As the title of this post suggests, Stella is sitting! ...albeit not for long periods of time before a slow topple - left, right or backwards - but she is sitting on her own :)
All dressed in her party gear (for Pete's 40th), we went down to Danger Beach for Geoff to have a swim.... we had a wonderful time with her sitting on a towel on the sand! :)
I've been pondering our labour and birth experience quite a bit this week & I am really pleased to find that I I no longer find myself dwelling on & feeling traumatised by the events leading up to Stella's breathing her first air. Time really does heal. The more I get to know this amazing little person, the more I really am grateful that she is here - however she was to arrive! I read a bit about 're-birthing' : the healing of a traumatic birth experience from the baby's side & from what I've read, I don't think (in my un-educated - only intuitive experience) that her birth was something that traumatised her - She was so amazingly 'solid' throughout the whole experience. I just love that her heart beat remained even & that she was born so healthy and well. She continues to display immense stability in the way she handles situations.
Nobody can ever take the experience - the moment of seeing her for the first time: BORN! - away from us! I've re-lived it so many times in my mind & it really is one of the happiest sparkling lights in my collection of major life experiences.
All the time that we are able to spend with her - watching her every development - is so appreciated as special! Stella already has such a special relationship with her daddy...

*Exercise prompt:*
Resume the blog post about baby Stella, picking up right after its final sentence.

*Recorded information:*
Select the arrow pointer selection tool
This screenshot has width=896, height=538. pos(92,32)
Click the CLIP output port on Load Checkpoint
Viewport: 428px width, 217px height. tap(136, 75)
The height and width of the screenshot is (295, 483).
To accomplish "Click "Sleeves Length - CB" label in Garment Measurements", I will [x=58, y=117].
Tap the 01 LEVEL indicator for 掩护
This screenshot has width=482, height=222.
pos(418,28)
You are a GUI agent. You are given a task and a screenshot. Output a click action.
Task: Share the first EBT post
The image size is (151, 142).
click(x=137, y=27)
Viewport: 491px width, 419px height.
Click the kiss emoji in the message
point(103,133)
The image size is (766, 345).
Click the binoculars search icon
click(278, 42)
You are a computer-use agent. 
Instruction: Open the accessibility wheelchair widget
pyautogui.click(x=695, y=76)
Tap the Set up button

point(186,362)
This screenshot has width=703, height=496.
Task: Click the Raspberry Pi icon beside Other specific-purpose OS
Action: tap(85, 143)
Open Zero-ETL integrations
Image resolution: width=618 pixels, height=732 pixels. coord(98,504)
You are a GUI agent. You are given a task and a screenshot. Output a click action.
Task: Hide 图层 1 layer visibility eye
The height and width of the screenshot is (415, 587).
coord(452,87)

==

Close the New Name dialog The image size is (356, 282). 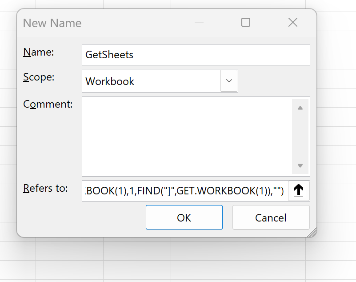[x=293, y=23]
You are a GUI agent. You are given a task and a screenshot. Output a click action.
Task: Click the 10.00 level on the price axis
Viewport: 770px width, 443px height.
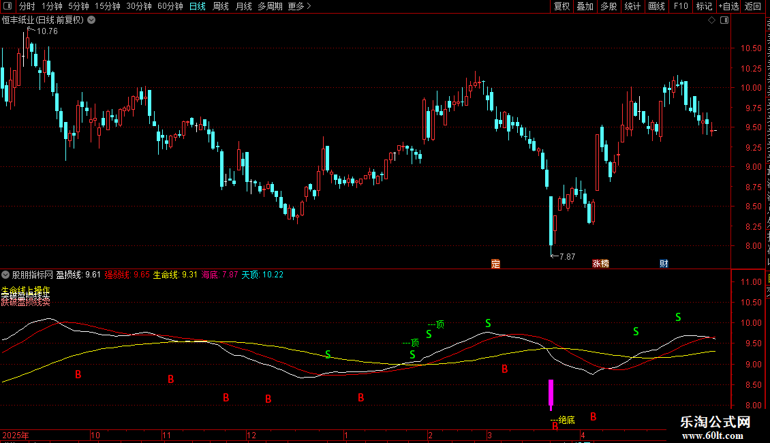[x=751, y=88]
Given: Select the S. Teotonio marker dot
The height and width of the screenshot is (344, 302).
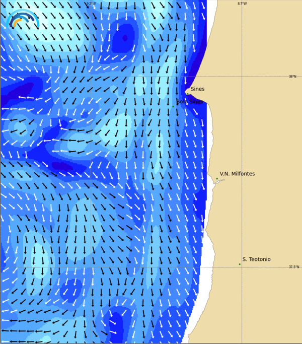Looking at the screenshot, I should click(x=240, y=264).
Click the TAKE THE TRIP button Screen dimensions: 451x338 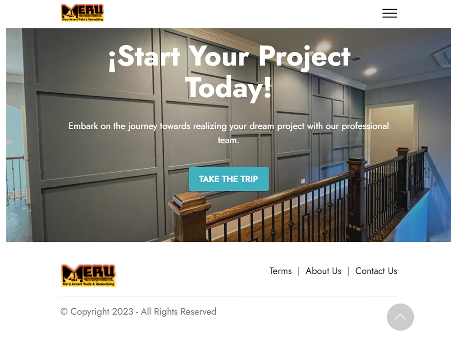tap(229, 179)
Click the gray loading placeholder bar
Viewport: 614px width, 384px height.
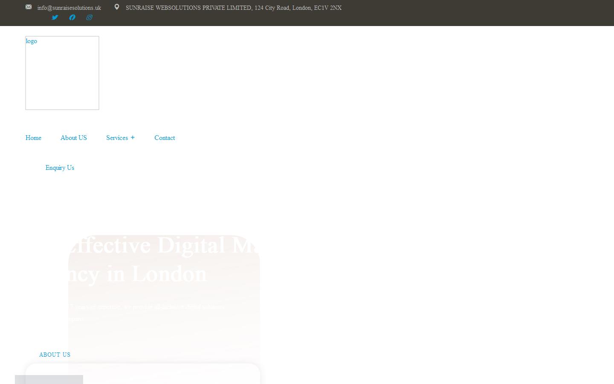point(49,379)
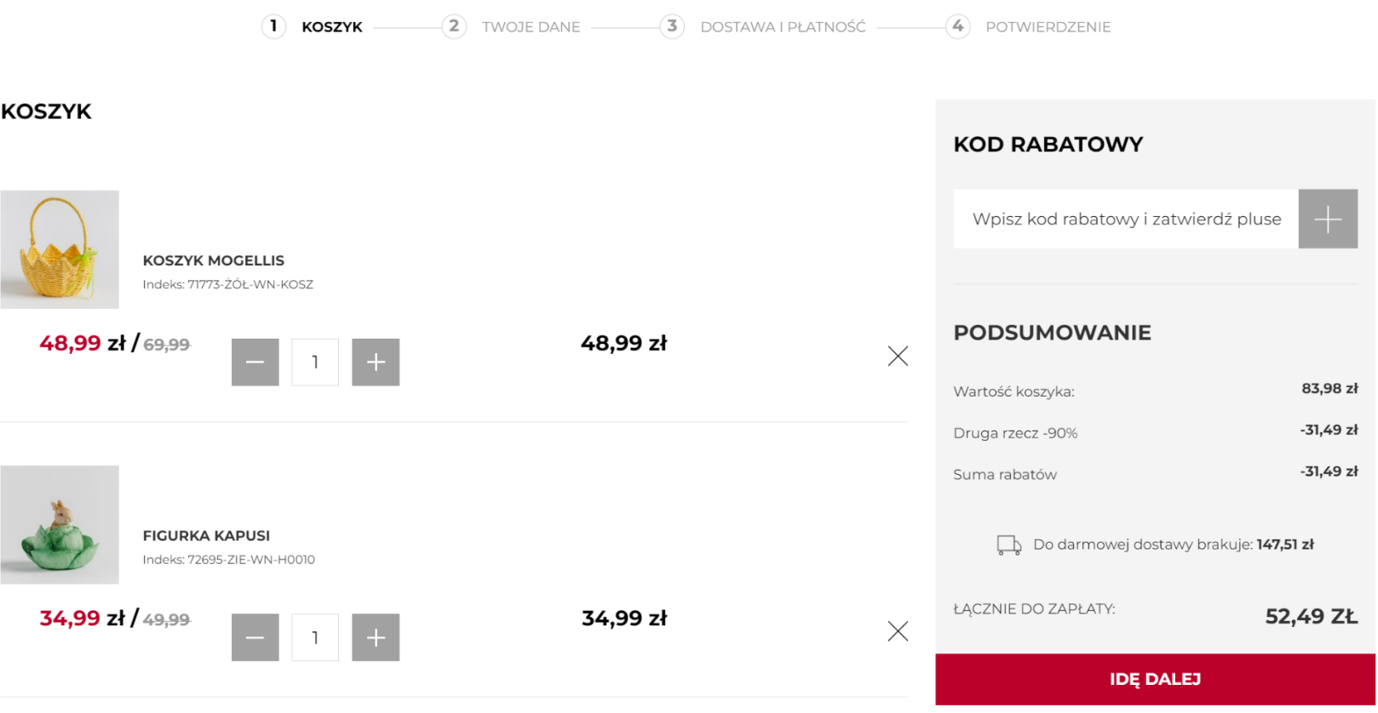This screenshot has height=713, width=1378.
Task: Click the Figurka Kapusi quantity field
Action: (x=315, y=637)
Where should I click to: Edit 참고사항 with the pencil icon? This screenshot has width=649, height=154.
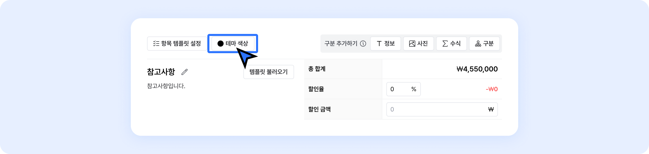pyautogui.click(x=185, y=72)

*Answer to the problem:*
...and I am just mad about my absolutely beautiful little girl! Everything - even crying - is loved!!!! I knew I would feel many of the feelings my mother must have felt as a mother of a little baby: Stella and myself are both first-born which really allows me to appreciate and understand the undivided 'alone' time that she spent with me as a new mom, with no other children to care for at that time. I was too little to remember my brother not being in my life, but I remember my sister coming home from the hospital with my mom; I remember feeling like all mom's time was spent on my sister...and I remember that I enjoyed 'being helpful' to my mom with the 'new baby' (I even remember coming up with some ridiculous names for her!!)
All the time that we are able to spend with her - watching her every development - is so appreciated as special! Stella already has such a special relationship with her daddy...
I cannot begin to describe how happy I am... how in love with my family I am.